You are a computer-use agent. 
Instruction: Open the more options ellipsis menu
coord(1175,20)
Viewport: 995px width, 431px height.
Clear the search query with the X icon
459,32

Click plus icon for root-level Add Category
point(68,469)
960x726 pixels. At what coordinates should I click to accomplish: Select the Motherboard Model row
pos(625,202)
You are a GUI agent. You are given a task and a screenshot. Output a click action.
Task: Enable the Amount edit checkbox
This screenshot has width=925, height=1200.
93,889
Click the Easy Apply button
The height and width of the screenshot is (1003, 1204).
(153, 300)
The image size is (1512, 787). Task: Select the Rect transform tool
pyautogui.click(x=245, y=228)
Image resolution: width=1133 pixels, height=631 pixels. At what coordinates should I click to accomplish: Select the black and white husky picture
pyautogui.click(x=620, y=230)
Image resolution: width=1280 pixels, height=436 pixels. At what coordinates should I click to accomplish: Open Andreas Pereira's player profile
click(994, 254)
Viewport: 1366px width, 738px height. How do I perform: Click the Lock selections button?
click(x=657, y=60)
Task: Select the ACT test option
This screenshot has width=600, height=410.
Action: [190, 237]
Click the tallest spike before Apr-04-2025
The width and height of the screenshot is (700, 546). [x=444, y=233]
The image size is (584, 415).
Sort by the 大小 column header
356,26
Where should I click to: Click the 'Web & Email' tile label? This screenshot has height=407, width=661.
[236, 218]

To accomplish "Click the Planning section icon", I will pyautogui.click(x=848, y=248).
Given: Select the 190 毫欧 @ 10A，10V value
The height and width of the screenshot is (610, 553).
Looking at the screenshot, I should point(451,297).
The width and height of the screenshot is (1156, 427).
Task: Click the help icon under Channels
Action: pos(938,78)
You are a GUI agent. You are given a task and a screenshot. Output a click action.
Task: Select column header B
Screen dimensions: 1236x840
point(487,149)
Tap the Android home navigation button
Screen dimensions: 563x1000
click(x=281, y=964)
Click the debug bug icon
----
* [ASSIGNMENT]: Write the data out again in full and exactly.

* [ANSWER FOR THE TASK]:
You are a computer-use agent. 
Instruction: Open the more options ellipsis menu
coord(1175,20)
Viewport: 995px width, 431px height.
Clear the search query with the X icon
459,32

Click plus icon for root-level Add Category
point(68,469)
960x726 pixels. At what coordinates should I click to accomplish: Select the Motherboard Model row
pos(625,202)
You are a GUI agent. You are given a task and a screenshot. Output a click action.
Task: Enable the Amount edit checkbox
This screenshot has width=925, height=1200.
93,889
Click the Easy Apply button
The height and width of the screenshot is (1003, 1204).
(153, 300)
The image size is (1512, 787). Task: Select the Rect transform tool
pyautogui.click(x=245, y=228)
Image resolution: width=1133 pixels, height=631 pixels. At what coordinates should I click to accomplish: Select the black and white husky picture
pyautogui.click(x=620, y=230)
Image resolution: width=1280 pixels, height=436 pixels. At what coordinates should I click to accomplish: Open Andreas Pereira's player profile
click(994, 254)
Viewport: 1366px width, 738px height. How do I perform: Click the Lock selections button?
click(x=657, y=60)
Task: Select the ACT test option
This screenshot has width=600, height=410.
Action: [190, 237]
Click the tallest spike before Apr-04-2025
The width and height of the screenshot is (700, 546). [x=444, y=233]
The image size is (584, 415).
Sort by the 大小 column header
356,26
Where should I click to: Click the 'Web & Email' tile label? This screenshot has height=407, width=661.
[236, 218]

To accomplish "Click the Planning section icon", I will pyautogui.click(x=848, y=248).
Given: Select the 190 毫欧 @ 10A，10V value
The height and width of the screenshot is (610, 553).
Looking at the screenshot, I should point(451,297).
The width and height of the screenshot is (1156, 427).
Task: Click the help icon under Channels
Action: pos(938,78)
You are a GUI agent. You are given a task and a screenshot. Output a click action.
Task: Select column header B
Screen dimensions: 1236x840
point(487,149)
Tap the Android home navigation button
Screen dimensions: 563x1000
click(x=281, y=964)
Click the debug bug icon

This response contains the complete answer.